Fund Management
Fidelity International Feels Benefit Of Bigger Investment Toolbox
As other investment houses have told WealthBriefing recently, Fidelity International is happily exploiting the larger asset management toolkit that is provided by UCITS pan-European fund rules.
Fidelity International’s collection of funds known as its FAST range, which started back in 2004, make use of freedoms to use derivatives and other market instruments that let managers take short, as well as long, positions in stocks. They can also be used to enhance returns and contain downside risk.
Despite recent market turmoil, this investment approach appears to be paying off over the long term. One of the funds, FAST Europe, an equities portfolio, has achieved annualised returns since launch in October 2004 of 9.65 per cent, easily beating a -0.98 per cent result for the MSCI Europe index over the same period, Fidelity International says.
Such performance is worth remembering since hedge funds - which famously are supposed to make money in all market conditions - hit a brickwall last year, suffering a record loss of about 19 per cent, although the sector has recovered some of its vigour in 2009.
UCITS vehicles, by offering daily liquidity, transparency and regulatory oversight, are an attractive option for investors not quite ready to go the full distance and take up hedge funds. And Fidelity International is certainly not alone in embracing UCITS structures: other firms such as Fleming Family & Partners Capital Management, Gartmore, F&C Asset Management and Bordier Gestion Privée have used UCITS funds to increase their range of investment instruments.
“We wanted to design more innovative [investment] offerings for the wealth management segment of the market. We are using slightly more advanced techniques than with traditional long-only ones,” Alex Homan, product director at Fidelity International, told WealthBriefing in a recent interview.
“We wanted to exploit the full breadth of our bi-directional research more efficiently,” he said, referring to research that examines stocks that are likely to drop as well as rise in value.
Fidelity International, as one of the world’s largest asset management players, likes to stress its depth of research capability, which Mr Homan says is a key differentiator from its competitors and highly attractive at a time when active asset management is likely to be important in difficult markets. “We are one of very few investment houses that has a fully proprietary bi-directional data set,” Mr Homan said.
Explaining the firm’s methodology, Mr Homan said its equity funds are typically invested close to an equity benchmark and usually vary between a net equity exposure of 90 to 110 per cent.
“We want our risk coming from stock selection and not from any market-timing view,” he said.

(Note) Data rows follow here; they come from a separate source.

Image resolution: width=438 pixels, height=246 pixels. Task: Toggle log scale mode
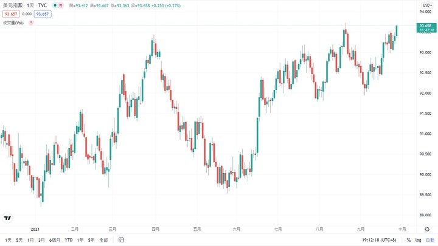click(418, 240)
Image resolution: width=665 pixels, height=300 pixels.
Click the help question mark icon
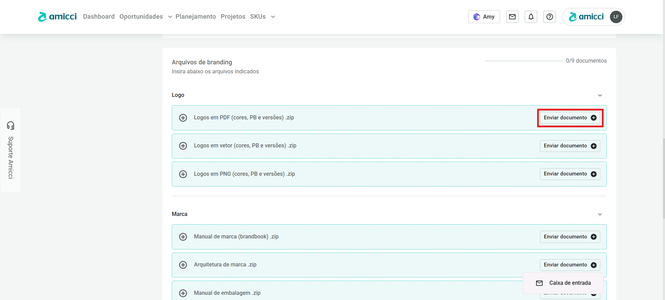[x=550, y=17]
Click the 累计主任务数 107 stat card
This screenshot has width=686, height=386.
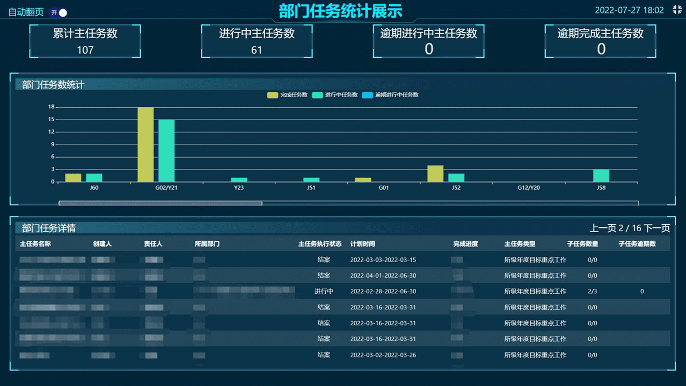tap(85, 41)
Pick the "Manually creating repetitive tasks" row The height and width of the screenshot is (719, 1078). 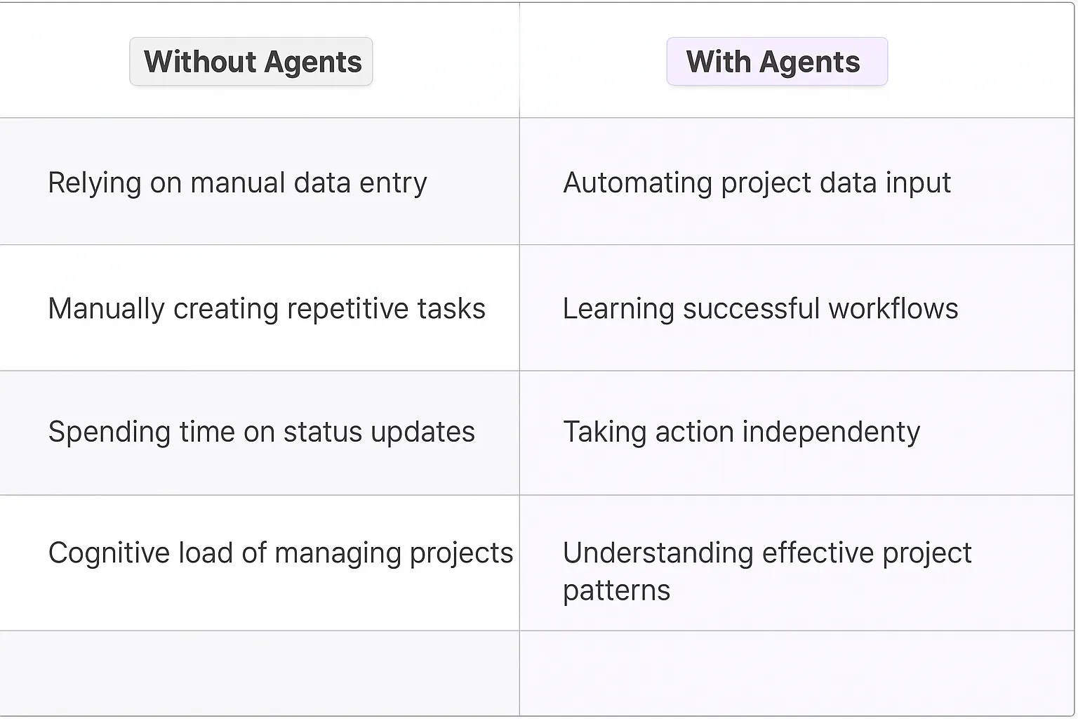tap(267, 309)
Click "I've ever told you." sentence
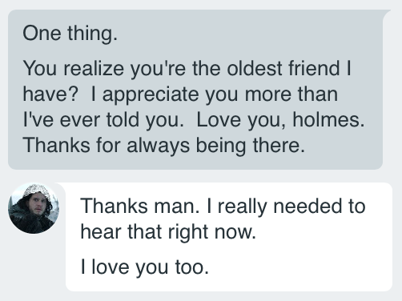402x301 pixels. pyautogui.click(x=103, y=120)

“During the first half of 2009, we were finding more “sell” ideas than buy ideas so our net exposure had drifted down a bit [below 100 per cent],” he said. “If things turn up again, we will likely identify more buy ideas and so our net exposure may rise as a result,” he said.
So what are the benefits of the FAST funds? Mr Homan replies that they have the following advantages as he sees them: They exploit the depth and variety of Fidelity’s research; if any exposure is reduced by a short position, it can be balanced by an additional long exposure, via a derivative. Also, portfolios can be insured through the purchase of index put options and yields can be enhanced through selling call options against stocks in the portfolio.
There are a number of funds in the FAST stable: FAST Europe, FAST Japan and the FAST Optimised European Market Neutral Fund. The latter fund now has $1.1 billion of assets.
Capacity is an issue, he said, as each fund will be capped at about $2 billion of assets to protect performance. The FAST funds are designed for the higher net worth category of investor, from private banks, family offices, etc…through to institutional investors such as pension funds.
Take-up of these funds was not quick at first when they were rolled out five years ago and only really accelerated when they achieved UCITS status. This is because this status gave them the ability to raise assets through public offering of a registered vehicle rather than private placement, and because they have the advantage of greater transparency and daily liquidity.
UCITS funds can have their drawbacks - such funds can be sometimes expensive to establish - but as Fidelity International and other firms are discovering, this business model is winning friends in what is still an uncertain economic environment.